* [EXTRACTED DATA]
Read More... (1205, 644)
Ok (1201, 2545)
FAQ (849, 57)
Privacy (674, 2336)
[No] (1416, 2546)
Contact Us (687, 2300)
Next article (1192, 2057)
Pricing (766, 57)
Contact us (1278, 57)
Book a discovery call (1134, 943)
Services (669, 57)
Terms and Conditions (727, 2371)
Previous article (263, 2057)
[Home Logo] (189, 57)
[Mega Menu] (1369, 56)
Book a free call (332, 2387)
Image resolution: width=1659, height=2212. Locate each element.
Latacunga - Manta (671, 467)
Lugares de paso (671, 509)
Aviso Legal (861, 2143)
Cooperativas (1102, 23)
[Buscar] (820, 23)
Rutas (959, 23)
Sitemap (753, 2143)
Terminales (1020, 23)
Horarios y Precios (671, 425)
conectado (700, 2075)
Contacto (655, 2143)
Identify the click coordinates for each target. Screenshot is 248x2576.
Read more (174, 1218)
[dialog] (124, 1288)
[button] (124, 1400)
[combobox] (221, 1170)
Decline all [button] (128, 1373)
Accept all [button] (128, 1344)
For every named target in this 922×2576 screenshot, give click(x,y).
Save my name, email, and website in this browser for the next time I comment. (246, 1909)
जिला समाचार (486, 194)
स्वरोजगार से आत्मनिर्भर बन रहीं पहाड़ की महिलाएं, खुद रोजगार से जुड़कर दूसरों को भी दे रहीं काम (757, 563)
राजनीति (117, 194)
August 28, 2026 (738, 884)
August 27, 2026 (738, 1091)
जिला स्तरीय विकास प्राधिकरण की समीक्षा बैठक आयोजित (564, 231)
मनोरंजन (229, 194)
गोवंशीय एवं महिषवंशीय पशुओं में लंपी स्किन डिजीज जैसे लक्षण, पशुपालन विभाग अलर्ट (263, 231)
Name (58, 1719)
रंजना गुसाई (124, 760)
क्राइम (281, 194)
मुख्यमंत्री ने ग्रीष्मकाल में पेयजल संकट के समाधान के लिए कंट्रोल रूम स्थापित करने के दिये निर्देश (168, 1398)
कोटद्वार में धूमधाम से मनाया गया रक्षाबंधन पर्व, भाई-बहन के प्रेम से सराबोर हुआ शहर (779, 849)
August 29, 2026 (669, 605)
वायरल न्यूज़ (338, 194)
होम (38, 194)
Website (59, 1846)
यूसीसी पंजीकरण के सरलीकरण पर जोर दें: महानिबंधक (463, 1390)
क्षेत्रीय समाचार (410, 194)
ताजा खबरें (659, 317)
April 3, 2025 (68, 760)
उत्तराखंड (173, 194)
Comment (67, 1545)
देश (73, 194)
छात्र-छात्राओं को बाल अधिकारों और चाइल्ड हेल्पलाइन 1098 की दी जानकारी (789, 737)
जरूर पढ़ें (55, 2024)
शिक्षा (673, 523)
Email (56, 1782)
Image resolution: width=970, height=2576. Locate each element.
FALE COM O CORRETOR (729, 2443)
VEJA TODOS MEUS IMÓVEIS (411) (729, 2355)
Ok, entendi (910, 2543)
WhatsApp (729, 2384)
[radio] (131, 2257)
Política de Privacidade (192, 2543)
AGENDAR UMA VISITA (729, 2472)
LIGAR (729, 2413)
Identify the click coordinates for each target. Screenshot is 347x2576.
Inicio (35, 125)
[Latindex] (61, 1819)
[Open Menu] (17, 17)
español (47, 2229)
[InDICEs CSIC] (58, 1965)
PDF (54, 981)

* [EXERCISE AIM] In the material above, each line with the word "width" should be copied.

* [ANSWER BOX]
Image resolution: width=1659, height=2212. Locate each element.
Image resolution: width=970, height=2576. Locate each element.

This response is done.